My "Wish Me Luck" Marathon

3 British spies
Just finished the third and final season of Wish Me Luck, the BBC spy drama created by Jill Hyem and Lavinia Warner in the 1980s. I haven't been so addictively engaged with a drama since listening to the audio books of the Dos Passos trilogy. I love the concept: British female spies working with the resistance in occupied France. I think the first season is the strongest but the entire series holds up for me. I love it.

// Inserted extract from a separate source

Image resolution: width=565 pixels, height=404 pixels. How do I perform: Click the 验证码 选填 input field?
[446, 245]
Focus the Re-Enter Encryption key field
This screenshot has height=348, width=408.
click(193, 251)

Some thoughts about why I like it, in no particular order:

  • giving each new season its own slant by introducing new major characters. Keeps the story from getting stale. Keeps the initial premise and retains characters as well.
  • extraordinary production design. I don't know what their budget was but it has a very authentic look and feel, indoors and out, in villages, in mountains.
  • fine acting.
  • avoids cheap shots, lets sympathetic characters die, permits Nazis characters who don't fit stereotype, an ending that provides bitter irony without flag waving.
  • strong narrative keeps moving forward, great storytelling efficiency.
  • emotionally engaging.
Wish Me Luck, a female-led second world war resistance adventure that ran from 1988 to 1990, was genuinely groundbreaking.
Inspired by the autobiography of secret agent Nancy (The White Mouse) Wake, it starred Kate Buffery as an unhappily married mother who signed on to the Special Operations Executive, run by Jane Asher in Whitehall, to be trained in espionage and dropped into occupied France. Both survived three series, but most of their sisters-in-arms weren't so lucky. Much was filmed on location, but the cast was resolutely English: Trevor Peacock as a kindly Quercy local; Terence Hardiman a fabulously dastardly Nazi (a clear forerunner of Christoph Waltz in Inglourious Basterds). (by Catherine Shoard)
I see all 3 seasons are out in DVD and in our library, maybe in yours, too. This is first rate drama.